Reproduce every line of the records below word for word, leaving out the pictures.
╭─ Records provided
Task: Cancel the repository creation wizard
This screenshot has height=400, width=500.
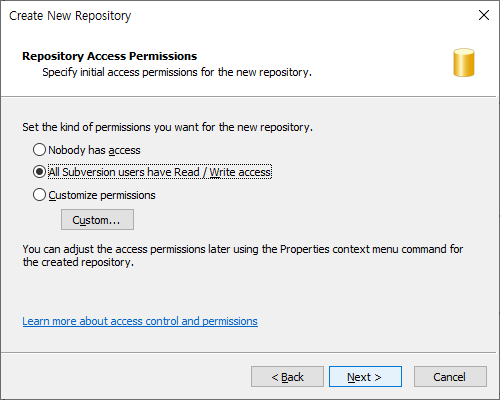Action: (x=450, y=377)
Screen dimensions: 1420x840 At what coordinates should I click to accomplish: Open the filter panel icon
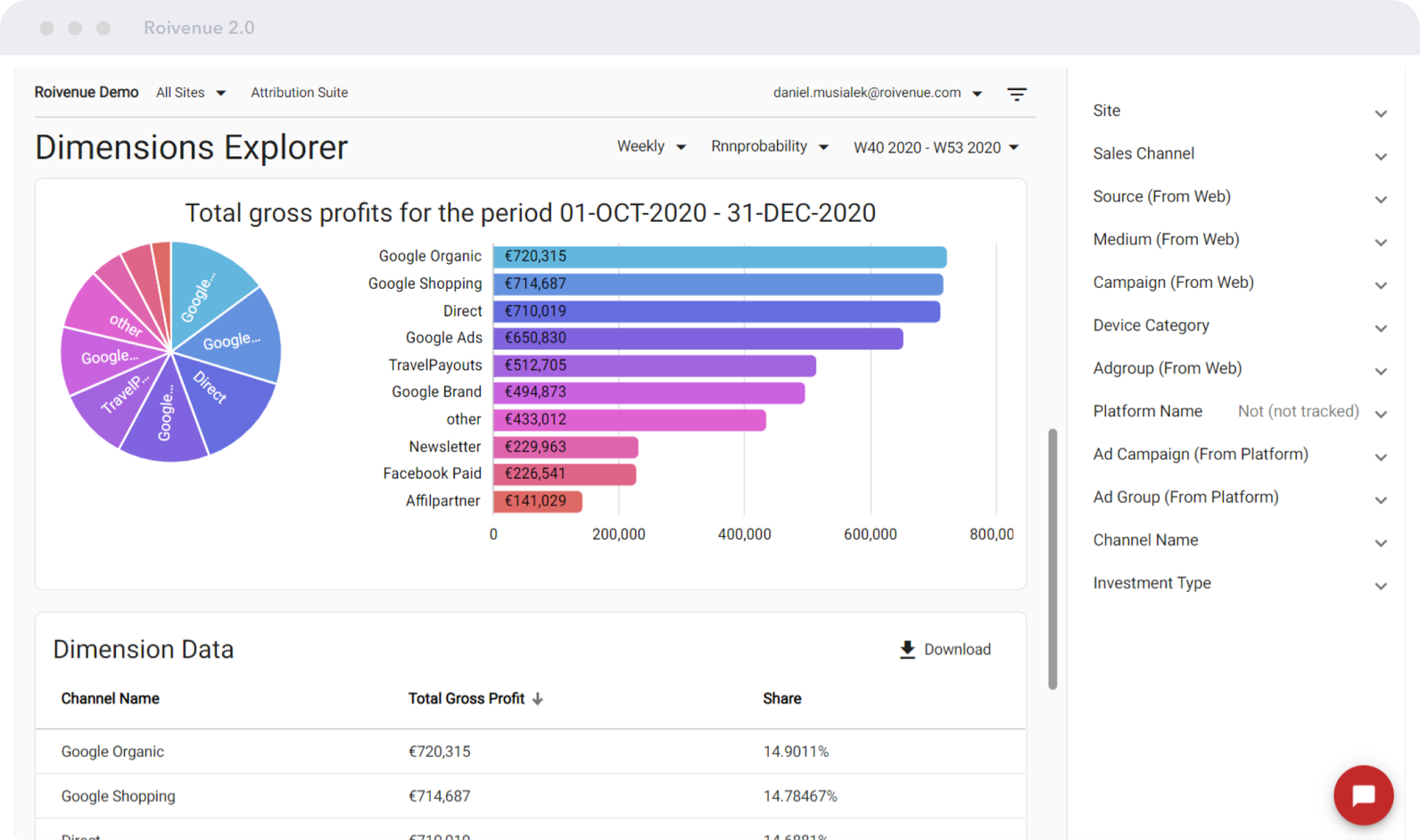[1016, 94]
╰─
=== Task response ===
Task: Cancel the repository creation wizard
This screenshot has height=400, width=500.
Action: (x=450, y=377)
Screen dimensions: 1420x840 At what coordinates should I click to accomplish: Open the filter panel icon
[1016, 94]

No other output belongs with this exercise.